» Work instruction: In the text about the Italian weekly magazine Tempo, who was art director from the magazine's start in 1939 to September 1943?

» Text provided:
*** Block opens ***

Weekly news magazine in Italy (1939–1976)

Tempo (Time) was an illustrated weekly news magazine published in Milan, Italy, between 1939 and 1976 with a temporary interruption during World War II.

==History and profile==
Tempo was first published on 9 June 1939, being the first full colour illustrated Italian magazine. It was subtitled as Settimanale di politica, informazione, letteratura e arte (Political, informational, literary and art weekly). The founding company was Mondadori. The magazine was modelled on the American magazines Life and Newsweek.

The headquarters of Tempo was in Milan. By 1942 The magazine had editions published in eight different languages, including Albanian, Croatian, French, Greek, Rumanian, Spanish, German and Hungarian. The German edition existed between 1940 and 1943 and was also published by Mondadori.

On 8 September 1943 Tempo stopped publication following the occupation of northern Italy by German army during World War II. Mondadori sold the magazine to Aldo Palazzi in 1946. Then the magazine was relaunched and was both owned and published by Palazzi. During this period it held a centrist political stance. In the 1950s Tempo was less sentimental and adopted a progressive and secular political stance.

Tempo sold 500,000 copies in 1955 making it one of the most read magazines in Italy. In the 1960s the magazine frequently carried political and news articles with moderate and conservative tones. In 1976 the magazine ceased publication.

==Editors and contributors==
Tempo was edited by Alberto Mondadori, son of Arnoldo Mondadori. Indro Montanelli was the first editor-in-chief of the magazine. From its start in 1939 to September 1943 Bruno Munari served as the art director for the magazine and for another Mondadori title, Grazia. The early contributors for Tempo were Massimo Bontempelli, Curzio Malaparte, Lamberti Sorrentino, and Salvatore Quasimodo. In the late 1960s Pier Paolo Pasolini was the editor of an advice column named Il caos (Italian: Chaos). The magazine also included the work by photographers John Philiphs who previously worked for Life, and Federico Patellani.

*** Block closes ***

» Dataset excerpts:
*** Block opens ***

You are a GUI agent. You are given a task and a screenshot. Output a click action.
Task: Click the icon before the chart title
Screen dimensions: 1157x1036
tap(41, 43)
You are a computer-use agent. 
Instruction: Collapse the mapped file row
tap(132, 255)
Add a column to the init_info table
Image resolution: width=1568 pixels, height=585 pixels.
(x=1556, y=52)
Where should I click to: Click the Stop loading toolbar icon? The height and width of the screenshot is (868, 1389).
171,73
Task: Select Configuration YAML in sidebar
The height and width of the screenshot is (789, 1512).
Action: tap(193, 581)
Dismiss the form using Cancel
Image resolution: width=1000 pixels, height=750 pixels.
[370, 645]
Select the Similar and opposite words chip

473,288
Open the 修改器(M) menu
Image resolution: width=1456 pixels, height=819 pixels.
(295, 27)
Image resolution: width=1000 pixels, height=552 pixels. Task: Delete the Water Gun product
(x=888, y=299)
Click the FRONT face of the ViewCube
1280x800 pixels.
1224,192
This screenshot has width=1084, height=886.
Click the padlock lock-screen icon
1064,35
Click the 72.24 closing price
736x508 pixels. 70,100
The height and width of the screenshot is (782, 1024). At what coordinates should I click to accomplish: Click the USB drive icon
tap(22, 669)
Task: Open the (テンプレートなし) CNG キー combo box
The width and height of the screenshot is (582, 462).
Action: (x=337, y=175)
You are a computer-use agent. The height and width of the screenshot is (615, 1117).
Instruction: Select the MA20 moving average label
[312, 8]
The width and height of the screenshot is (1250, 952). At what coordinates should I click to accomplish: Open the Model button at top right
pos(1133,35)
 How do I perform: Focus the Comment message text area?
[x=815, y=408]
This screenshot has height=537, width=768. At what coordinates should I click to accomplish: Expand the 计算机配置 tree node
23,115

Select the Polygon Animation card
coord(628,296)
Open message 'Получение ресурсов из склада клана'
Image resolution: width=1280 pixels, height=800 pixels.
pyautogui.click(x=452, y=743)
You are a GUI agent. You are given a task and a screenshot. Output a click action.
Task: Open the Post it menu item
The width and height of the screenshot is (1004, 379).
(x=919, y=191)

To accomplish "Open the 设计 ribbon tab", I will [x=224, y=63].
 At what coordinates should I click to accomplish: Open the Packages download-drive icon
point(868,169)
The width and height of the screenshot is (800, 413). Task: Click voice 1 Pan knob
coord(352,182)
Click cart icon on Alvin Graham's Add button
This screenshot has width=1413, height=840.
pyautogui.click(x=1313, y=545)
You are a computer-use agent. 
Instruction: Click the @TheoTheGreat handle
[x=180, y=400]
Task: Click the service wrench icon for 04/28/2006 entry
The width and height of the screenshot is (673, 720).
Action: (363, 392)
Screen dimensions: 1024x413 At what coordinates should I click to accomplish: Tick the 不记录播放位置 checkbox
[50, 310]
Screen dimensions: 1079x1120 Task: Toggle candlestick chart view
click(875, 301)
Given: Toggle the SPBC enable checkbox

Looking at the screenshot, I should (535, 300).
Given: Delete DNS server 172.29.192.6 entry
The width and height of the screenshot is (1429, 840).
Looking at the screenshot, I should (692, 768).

*** Block closes ***

» Answer below: Bruno Munari